Previously only used in regional and remote locations, Western Australia has now brought stand-alone systems, which include a solar array, battery and back-up generator, into the metropolis. The deployment is part of a major electricity network rebuild in areas affected by the Wooroloo bushfire, with crews working overtime to restore power to 220 properties.
Metropolitan as they may be, the two Perth Hills properties where the SAPS units, also known as SPS units, have been deployed are located on challenging terrain. Mutually beneficial, deploying the off-grid system removes the need for Western Power to repair over 2 kilometres of poles and wires connecting the properties, while improving power reliability and quality for the landowners.
“The bushfire was devastating for people in these areas and decimated much of the network assets out there with around 579 poles, 47 transformers and 56 underground assets damaged or destroyed,” Western Power CEO Ed Kalajzic said in a statement.
“We had a good look at where we could use technology and alternative solutions to replace these assets to improve both power supply and operational efficiencies for the benefit of the community.”
Stand-alone power systems have become somewhat of a darling in the state. Just last week, the state government announced it will rollout another 1000 SAPS if re-elected in March. The systems are a natural fit for the state, which is vast but sparsely populated. The units reduce the need for traditional poles and wires to cover expanses, and simultaneously offer customers more reliable and greener power.
“During the last five years we’ve made significant progress to transform the grid using innovative technology and incorporating renewable energy, so we wanted to use this where we can for those affected,” Kalajzic said.
Over the last few years, the state has facilitated the roll out of hundreds of stand-alone systems in rural properties. The state-owned energy supplier Horizon Power, alongside Western Power, have already transitioned properties throughout the Mid West, Goldfields, eastern Wheatbelt and Great Southern regions. It calculates that even with servicing the systems throughout their expected life cycle, the utility will save $6 million dollars on not having to refurbish the network to ensure reliability of supply to those properties.
Now WA is embracing the solution not only overcome distance, but also fire damage – something the Climate Council pushed for following the Black Summer fires in 2020.
Today, over 200 Western Australian households still remain without power due to damage caused by the Wooroloo Perth Hills bushfire, which burned for a week and destroyed over 85 houses between February 1st and 8th. In response, Western Power have set up a temporary depot in the area, supported by local businesses.

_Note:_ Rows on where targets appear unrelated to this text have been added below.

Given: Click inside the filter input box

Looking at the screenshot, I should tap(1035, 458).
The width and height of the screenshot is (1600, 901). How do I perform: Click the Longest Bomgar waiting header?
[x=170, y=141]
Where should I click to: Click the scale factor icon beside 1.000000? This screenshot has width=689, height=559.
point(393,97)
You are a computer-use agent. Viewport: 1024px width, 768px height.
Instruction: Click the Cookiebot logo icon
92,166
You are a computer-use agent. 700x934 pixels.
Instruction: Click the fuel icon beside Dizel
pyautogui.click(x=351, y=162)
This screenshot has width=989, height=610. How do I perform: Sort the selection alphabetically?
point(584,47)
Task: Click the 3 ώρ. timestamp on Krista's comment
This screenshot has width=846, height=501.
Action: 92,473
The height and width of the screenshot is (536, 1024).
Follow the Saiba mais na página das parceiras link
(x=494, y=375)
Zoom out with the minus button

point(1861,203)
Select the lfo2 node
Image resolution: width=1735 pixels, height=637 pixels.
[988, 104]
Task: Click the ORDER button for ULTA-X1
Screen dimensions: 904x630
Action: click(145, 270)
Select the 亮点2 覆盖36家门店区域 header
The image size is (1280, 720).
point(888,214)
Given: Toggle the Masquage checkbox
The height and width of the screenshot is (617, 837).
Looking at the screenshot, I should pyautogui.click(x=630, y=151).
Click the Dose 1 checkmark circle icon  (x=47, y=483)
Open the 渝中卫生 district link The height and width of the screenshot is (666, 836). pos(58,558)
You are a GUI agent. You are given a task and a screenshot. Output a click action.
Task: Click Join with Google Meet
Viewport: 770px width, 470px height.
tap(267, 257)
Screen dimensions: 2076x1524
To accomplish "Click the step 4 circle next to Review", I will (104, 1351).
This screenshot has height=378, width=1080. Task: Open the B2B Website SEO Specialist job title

“This has been one of the largest rebuilds we’ve ever undertaken and we‘ve had around 270 employees and 200 light, heavy and support vehicles on the ground every day for the past two weeks,” Kalajzic said.
“We expect to complete the restoration by the end of February and will continue to work as quickly and safely as possible.”
“It’s been a fantastic collaborative effort and we’re proud to work alongside the Department of Fire and Emergency Services and other emergency and support services, to support the community during the bushfire and moving forward.”